The publisher does actually. In my vast experience illustrating children’s book (it’s possible I am exaggerating there.) I’ve only talked to the author once by email, and that was after the book had been released.
Here is the rundown of the illustrating a picture book process. No author involved on my end.
First we spend time sending our illustrations out into the ether of the publishing world and trying to make our website portfolios awesome. More on that here: “How Illustrators Get Work”.
Eventually a publisher is going to email or call. For example lets call them Peachtree Publishers in Georgia.
They say, “Hi, how do you say your name?”
I say, “Mə-nɜl” (Thank you Dashbo’s math for help with the phonetics)
They say, “Hi Manelle, we have a project that we would like you to illustrate…”
usually a description of the project follows in this case lets say just for fun it’s three board books (cardboard baby books) called In the Garden, At the Beach, and In the Woods, all written by Elizabeth Spurr
I say “Sounds interesting, send me more info.”
There is a lot of discussion and emailing. Eventually if I’m taking the job, I get the contract and sign it. The contract will have deadlines, my rights and the publishers which are different for each project, what I’m getting paid and the deadlines for the project. As you can see this can be a long process.
By this point I have usually seen the manuscript and once the contract is squared away it’s finally time to draw.
The first two things I do, kinda simultaneously, are work on the characters and the thumbnail drawings.
I take the manuscript and have a look at it. In this case it was already broken up by page so I just had to think of how to depict it. This is where I use my thumbnail process. (find more about that here and here)

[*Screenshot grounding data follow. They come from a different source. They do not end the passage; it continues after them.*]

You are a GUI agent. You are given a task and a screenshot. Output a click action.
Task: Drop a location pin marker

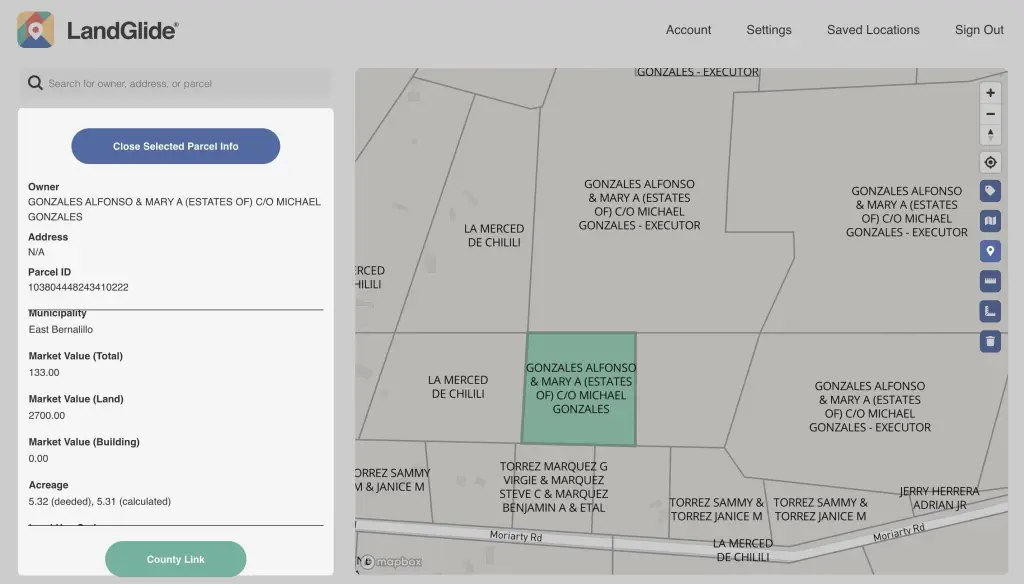coord(990,251)
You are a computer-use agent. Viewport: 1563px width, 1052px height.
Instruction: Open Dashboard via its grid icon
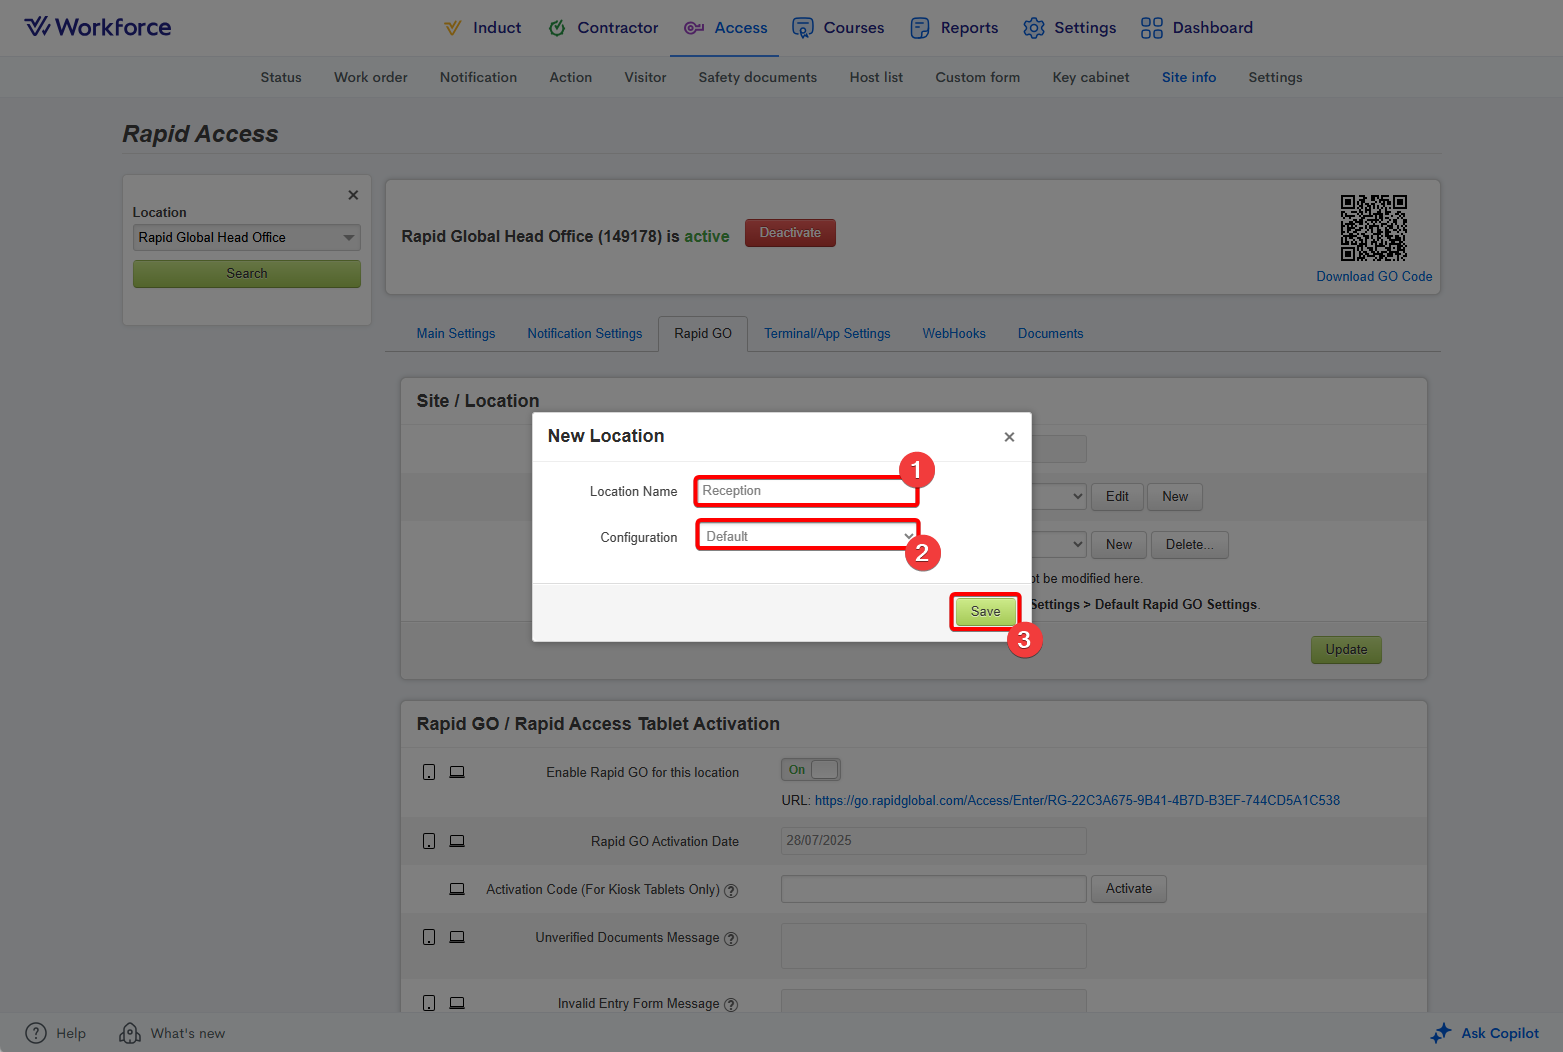[x=1151, y=28]
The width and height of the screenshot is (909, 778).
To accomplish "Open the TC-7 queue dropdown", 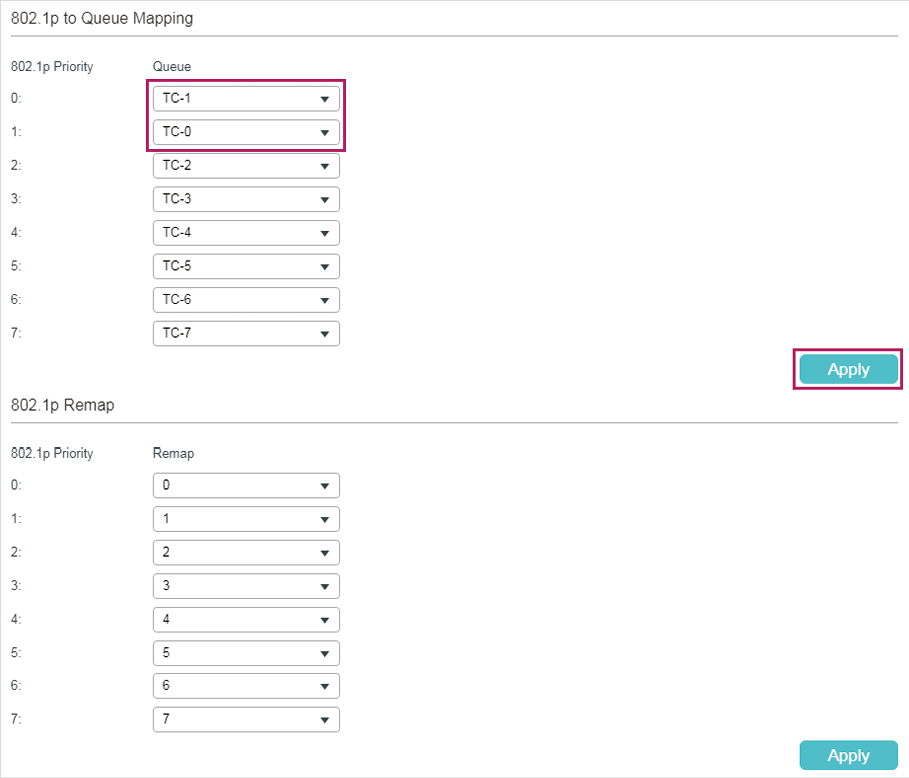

Here is a picture of the thumbnails I did for “In the Garden”
Here is my original design for the main boy character in the book
After I get the characters figured and the plan for each page of the book I start to draw more detailed sketches.
Here it the first sketch I did for the first spread of the book. (what’s a spread?) The words on this page are “Sun. Sky. Tree. Shade.”
This is the original thumbnail of that page
After I have more detailed sketches of the the whole book I send it to the editor and art director and I wait.
hum. hum. hum. la. la. thisisuswating….
Depending on the project you could wait for days or months. (Inevitably they will always get back to you at an inconvenient time, like for example four weeks before your wedding when you still don’t have a dress yet. But they are usually willing to work with you. Life Happens)
wearestillwaiting and then…
I get an email that has changes.
I always know it is coming but I always get angry about the changes that are suggested. It’s silly. Most of the time I try to be pretty good at keeping my feelings to myself, knowing if I give it time I’ll be fine. The rest of the time I hope the people I’m working with on the publishing end are used to working with crazy illustrators and don’t get offended or fire me.
In this case they wanted to see changes in the look of the main character, the size of the book, and some other small things.
I liked my first little boy and most frustrated about changing him. But had to admit to myself after we redesigned the little guy that the new boy was better.
Here he is,
and here is the new sketch of the first spread.
Next I get these sketches approved again.
In this case when I heard back there were little if any changes and I had the go ahead to do the painting. I’ll talk more about the process later on. But here is my finished painting.
The book comes out May 1st and if you would like you can pre-order it now. In the woods comes this fall, and at the beach next spring.